Der neue Trainer Franco Foda folgt beim FCZ auf eine historische Saison: vielleicht sogar die beste der Vereinsgeschichte? Zumindest kann man mit Fug und Recht Trainer André Breitenreiter die beste Meisterschafts-Bilanz eines FCZ-Trainers attestieren. Bei den ersten zwei Meistertiteln 1902 und 1924 gab es noch keine Spitzenliga im eigentlichen Sinn. Alle anderen Meistertitel folgten ab den 60er-Jahren. Seit 1960 hat nur ein FCZ-Coach umgerechnet nach Dreipunkteregel einen besseren Punkteschnitt als Breitenreiter erreicht: der Basler René Brodmann, welcher zum Ende seiner fünfjährigen Aktivzeit beim FCZ in der Rückrunde 1967 als Spielertrainer waltete (trotz der Top-Rückrunde blieb damals am Ende der FCB einen Punkt vor dem FCZ und Lugano). Brodmann kam gemäss FCZ-Biographie „Eine Stadt, Ein Verein, Eine Geschichte“ im Jahr 2000 auf tragische Art und Weise bei einem Unfall ausgerechnet direkt vor dem Letzigrund-Stadion ums Leben.

Lehren aus der Geschichte

Breitenreiter ist trotz zweitbestem Punkteschnitt in unserem Trainer-Ranking an erster Position, denn wir haben den Punkteschnitt mit der Qualität der Gegner gewichtet, gegen welche diese Punkte geholt wurden. So liegt beispielsweise Albert Sing, der 1980 durchschnittlich 1,3 Punkte in der Finalrunde gegen die Top 6-Mannschaften der Schweiz geholt hat, vor Uli Forte mit dessen 1,99 Punkten vorwiegend gegen die Nummern 11 bis 20 des Schweizer Fussballs und in zweiter Linie gegen die besten 10. Oder Gilbert Gress mit 1,31 Punkten gegen vorwiegend die besten 12, teilweise die besten 8 und die Nummern 9 bis 16 liegt vor Herbert Neumann mit 1,40 Punkten zu grossen Teilen gegen die Nummern 9 bis 24 der Schweiz. Und so werden die 2,10 Punkte Breitenreiters gegen die Top 10 etwas höher gewichtet, als Brodmanns 2,23 Punkte gegen die Top 14.

## [ÜBUNGSAUFGABEN]
A: Fasse den Absatz im Textausschnitt, der mit „Breitenreiter ist trotz zweitbestem Punkteschnitt“ beginnt, als Liste zusammen und behalte dabei die wichtigsten Fakten bei.
B: In welchem Jahr und wo kam René Brodmann laut dem Textausschnitt ums Leben?
C: Setze den Textausschnitt über die Trainer des FCZ nach seinem letzten Satz fort.
Die Einträge stammen aus einer anderen Quelle als der Textausschnitt.

## [BEREITGESTELLTE DATEN]
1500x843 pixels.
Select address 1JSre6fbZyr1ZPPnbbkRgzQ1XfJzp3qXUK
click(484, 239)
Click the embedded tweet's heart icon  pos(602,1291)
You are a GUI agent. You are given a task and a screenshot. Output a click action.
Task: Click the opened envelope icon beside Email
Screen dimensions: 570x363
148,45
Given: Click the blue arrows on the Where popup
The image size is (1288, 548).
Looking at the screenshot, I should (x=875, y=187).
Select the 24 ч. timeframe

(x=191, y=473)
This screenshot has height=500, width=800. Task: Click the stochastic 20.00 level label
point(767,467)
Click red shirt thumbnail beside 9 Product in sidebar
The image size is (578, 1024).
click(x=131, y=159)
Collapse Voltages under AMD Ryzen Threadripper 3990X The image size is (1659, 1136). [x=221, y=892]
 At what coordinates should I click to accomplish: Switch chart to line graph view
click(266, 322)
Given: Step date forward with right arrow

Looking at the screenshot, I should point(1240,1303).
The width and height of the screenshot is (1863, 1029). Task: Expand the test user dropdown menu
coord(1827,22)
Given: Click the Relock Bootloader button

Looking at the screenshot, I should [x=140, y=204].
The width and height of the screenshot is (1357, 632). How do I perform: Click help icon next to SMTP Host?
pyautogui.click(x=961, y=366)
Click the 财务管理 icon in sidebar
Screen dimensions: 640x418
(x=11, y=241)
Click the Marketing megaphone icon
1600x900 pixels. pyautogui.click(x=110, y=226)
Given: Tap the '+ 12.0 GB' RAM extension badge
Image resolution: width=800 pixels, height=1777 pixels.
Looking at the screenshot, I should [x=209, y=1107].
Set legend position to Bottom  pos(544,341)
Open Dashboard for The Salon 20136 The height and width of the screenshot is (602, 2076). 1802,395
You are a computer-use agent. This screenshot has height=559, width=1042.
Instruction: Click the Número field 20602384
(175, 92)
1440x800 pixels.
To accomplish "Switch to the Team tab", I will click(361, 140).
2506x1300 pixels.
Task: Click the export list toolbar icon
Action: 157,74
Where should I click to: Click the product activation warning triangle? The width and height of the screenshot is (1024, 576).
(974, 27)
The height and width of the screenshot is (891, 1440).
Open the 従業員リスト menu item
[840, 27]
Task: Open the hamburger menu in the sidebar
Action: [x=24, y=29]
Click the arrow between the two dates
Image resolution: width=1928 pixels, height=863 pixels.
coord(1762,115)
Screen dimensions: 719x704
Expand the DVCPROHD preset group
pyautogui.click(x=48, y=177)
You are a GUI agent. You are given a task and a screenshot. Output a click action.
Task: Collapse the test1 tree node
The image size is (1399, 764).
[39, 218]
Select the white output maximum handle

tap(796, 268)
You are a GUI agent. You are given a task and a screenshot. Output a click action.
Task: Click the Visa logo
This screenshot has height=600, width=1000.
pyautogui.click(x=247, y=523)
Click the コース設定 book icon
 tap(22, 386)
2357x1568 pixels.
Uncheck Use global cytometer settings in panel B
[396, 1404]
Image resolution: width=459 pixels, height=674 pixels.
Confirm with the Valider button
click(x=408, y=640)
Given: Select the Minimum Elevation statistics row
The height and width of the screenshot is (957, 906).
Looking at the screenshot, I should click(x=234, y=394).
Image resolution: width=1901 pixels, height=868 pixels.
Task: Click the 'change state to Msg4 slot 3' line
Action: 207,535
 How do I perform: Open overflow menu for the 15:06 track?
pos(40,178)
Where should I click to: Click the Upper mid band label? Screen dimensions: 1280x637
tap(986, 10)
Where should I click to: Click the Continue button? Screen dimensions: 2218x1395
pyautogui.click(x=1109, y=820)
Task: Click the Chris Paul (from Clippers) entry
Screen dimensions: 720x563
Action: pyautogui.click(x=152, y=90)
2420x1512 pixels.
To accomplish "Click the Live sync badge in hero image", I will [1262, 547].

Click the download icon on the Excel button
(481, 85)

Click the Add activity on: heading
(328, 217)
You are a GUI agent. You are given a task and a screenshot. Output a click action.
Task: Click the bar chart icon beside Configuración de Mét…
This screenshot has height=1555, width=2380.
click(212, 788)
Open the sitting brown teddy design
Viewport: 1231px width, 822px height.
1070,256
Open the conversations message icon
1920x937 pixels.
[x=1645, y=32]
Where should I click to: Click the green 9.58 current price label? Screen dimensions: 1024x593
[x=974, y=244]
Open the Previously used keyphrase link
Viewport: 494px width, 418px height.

## [LÖSUNGEN]
A:
- Breitenreiter steht im Trainer-Ranking trotz des zweitbesten Punkteschnitts auf Platz eins, weil der Punkteschnitt nach der Qualität der Gegner gewichtet wurde.
- Albert Sing liegt vor Uli Forte. Sing holte 1980 in der Finalrunde durchschnittlich 1,3 Punkte gegen die Top 6. Forte holte 1,99 Punkte, vorwiegend gegen die Nummern 11 bis 20 und in zweiter Linie gegen die besten 10.
- Gilbert Gress liegt vor Herbert Neumann. Gress holte 1,31 Punkte, vorwiegend gegen die besten 12, teilweise gegen die besten 8 und gegen die Nummern 9 bis 16. Neumann holte 1,40 Punkte, zu grossen Teilen gegen die Nummern 9 bis 24.
- Breitenreiters 2,10 Punkte gegen die Top 10 werden etwas höher gewichtet als Brodmanns 2,23 Punkte gegen die Top 14.

B: René Brodmann kam im Jahr 2000 bei einem Unfall direkt vor dem Letzigrund-Stadion ums Leben.

C:
Die beiden grossen Figuren sind Breitenreiter und Favre – gefolgt von den erfolgreichen Coaches zuerst der 70er- (Cajkovski, Konietzka) und dann der 60er-Jahre (Gawliczek, Maurer, Mantula). Eine aufschlussreiche Lehre ergibt sich aus der Geschichte, wenn die Zeit nach den „Überfliegern“ Favre und Konietzka / Cajkovski betrachtet wird. Die Nachfolger (Jeandupeux sowie Challandes / Fischer / Meier) erreichten nicht mehr die Top-Punktzahlen von zuvor, arbeiteten aber trotzdem immer noch ziemlich erfolgreich. Jeandupeux und Challandes vermochten gar in Sachen Meistertitel nachzudoppeln. Mit Challandes, Fischer und Meier schien vor dem Hintergrund der Favre-Zeit jeweils die Geduld etwas zu fehlen. Eine kleine Resultatbaisse führte in den jeweiligen Fällen zur Freistellung. Besser wurde es danach aber nicht – im Gegenteil. Die Gefahr besteht, dass man an die Nachfolgetrainer zu hohe Ansprüche stellt und dadurch vom Regen in die Traufe gerät.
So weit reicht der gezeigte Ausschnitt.